Menurut hakim dissenter, pemohon prinsipal tidak bermaksud mengabaikan ketentuan KUHAP dan SEMA No. 1 Tahun 2012. Ketidakhadiran pemohon disebabkan keadaan di luar kesalahan dan kemampuan terpidana. Jadi, ada pertentangan dua kewajiban terpidana: di satu sisi kewajiban menghadiri sidang PK, dan di sisi lain mematuhi keputusan Kepala Rutan. Dalam keadaan demikian, seharusnya pengadilan menjunjung tinggi keadilan dan kemanfaatan tanpa mengabaikan kepastian hukum. Ketidakhadiran pemohon PK bukan kesalahannya sendiri melainkan kebijakan Rutan. Seharusnya, pengadilan tidak merugikan kepentingan hukum terpidana dalam mengajukan permohonan PK ketika terjadi kondisi yang demikian.

Tahun 2018

Mahkamah Agung menerbitkan SEMA No. 3 Tahun 2018 tentang Pemberlakuan Rumusan Hasil Rapat Pleno Kamar Mahkamah Agung Tahun 2018 Sebagai Pedoman Pelaksanaan Tugas Bagi Pengadilan. SEMA ini menyinggung permohonan PK yang diajukan terpidana yang sedang di LAPAS. Ditentukan bahwa PK yang diajukan melalui Kalapas, tanpa kuasa hukum, tidak dapat dibenarkan.

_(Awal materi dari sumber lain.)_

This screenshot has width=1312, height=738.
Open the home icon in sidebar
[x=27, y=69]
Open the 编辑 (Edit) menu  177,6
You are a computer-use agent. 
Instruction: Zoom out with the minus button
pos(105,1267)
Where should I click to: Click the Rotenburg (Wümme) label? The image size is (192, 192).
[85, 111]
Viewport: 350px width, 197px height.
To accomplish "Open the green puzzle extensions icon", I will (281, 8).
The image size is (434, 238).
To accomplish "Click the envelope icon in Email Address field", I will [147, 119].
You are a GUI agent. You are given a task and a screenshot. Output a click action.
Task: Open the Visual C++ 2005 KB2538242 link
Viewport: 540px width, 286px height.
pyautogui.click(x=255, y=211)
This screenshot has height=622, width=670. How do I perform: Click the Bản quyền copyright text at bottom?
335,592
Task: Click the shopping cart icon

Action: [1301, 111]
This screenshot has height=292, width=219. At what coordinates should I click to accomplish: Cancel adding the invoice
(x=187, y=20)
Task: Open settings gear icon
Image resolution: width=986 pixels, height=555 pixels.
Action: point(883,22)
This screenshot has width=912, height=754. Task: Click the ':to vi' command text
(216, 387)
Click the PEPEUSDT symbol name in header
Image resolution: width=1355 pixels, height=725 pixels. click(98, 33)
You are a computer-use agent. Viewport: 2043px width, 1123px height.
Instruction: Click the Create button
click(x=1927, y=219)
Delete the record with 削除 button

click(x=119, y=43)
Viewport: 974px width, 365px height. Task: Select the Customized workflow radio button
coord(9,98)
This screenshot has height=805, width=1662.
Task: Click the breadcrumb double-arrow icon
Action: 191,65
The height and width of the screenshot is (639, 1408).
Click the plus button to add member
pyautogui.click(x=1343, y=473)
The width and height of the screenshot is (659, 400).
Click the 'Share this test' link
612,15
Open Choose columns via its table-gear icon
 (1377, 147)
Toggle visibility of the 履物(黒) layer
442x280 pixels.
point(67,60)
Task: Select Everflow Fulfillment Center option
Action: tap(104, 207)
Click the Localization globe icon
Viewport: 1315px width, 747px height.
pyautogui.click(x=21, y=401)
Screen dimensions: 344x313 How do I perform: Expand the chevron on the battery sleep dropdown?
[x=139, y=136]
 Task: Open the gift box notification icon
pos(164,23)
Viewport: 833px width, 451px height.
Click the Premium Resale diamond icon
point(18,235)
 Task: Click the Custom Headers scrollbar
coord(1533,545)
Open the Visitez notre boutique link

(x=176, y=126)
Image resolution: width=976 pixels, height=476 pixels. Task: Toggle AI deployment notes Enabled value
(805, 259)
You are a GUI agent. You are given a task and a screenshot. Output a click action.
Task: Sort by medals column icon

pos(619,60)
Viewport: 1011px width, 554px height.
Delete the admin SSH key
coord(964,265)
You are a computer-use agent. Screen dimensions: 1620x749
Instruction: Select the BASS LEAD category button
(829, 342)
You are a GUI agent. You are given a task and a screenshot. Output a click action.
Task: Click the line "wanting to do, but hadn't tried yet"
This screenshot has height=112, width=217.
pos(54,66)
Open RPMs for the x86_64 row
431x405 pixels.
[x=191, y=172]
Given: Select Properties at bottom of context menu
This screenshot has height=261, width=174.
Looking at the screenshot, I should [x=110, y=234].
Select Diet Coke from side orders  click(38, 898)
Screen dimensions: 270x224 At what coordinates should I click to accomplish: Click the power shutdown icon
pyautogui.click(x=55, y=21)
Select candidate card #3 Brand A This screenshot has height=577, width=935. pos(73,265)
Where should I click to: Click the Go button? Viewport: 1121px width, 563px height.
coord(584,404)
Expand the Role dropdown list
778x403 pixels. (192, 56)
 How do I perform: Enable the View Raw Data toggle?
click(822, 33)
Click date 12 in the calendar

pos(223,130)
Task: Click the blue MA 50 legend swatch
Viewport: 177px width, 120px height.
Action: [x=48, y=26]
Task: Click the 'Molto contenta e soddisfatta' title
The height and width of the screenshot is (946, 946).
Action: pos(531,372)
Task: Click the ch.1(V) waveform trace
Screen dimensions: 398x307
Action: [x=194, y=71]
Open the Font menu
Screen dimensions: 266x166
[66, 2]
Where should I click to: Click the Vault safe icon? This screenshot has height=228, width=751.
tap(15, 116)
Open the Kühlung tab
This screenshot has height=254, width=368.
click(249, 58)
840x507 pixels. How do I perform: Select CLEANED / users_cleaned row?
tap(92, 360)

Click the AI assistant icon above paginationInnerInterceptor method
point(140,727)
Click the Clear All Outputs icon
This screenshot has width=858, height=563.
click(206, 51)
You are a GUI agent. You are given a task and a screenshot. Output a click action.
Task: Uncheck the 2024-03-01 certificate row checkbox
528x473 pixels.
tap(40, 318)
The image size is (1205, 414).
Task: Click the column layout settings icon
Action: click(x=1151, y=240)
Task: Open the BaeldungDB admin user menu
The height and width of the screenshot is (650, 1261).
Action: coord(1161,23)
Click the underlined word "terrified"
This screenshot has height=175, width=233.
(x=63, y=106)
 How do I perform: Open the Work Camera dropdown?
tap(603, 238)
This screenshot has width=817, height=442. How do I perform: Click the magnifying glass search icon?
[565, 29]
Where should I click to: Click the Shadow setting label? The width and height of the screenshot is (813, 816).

Dalam hal permohonan PK diajukan terpidana yang sedang menjalani pidana penjara di luar daerah hukum pengadilan pengaju dan tanpa kuasa hukum diajukan Kalapas/Karutan ke pengadilan pengaju, pengadilan pengaju mendelegasikan ke pengadilan tempat terpidana menjalani hukuman disertai berkas asli lengkap. Pengadilan inilah nanti yang memeriksa permohonan PK.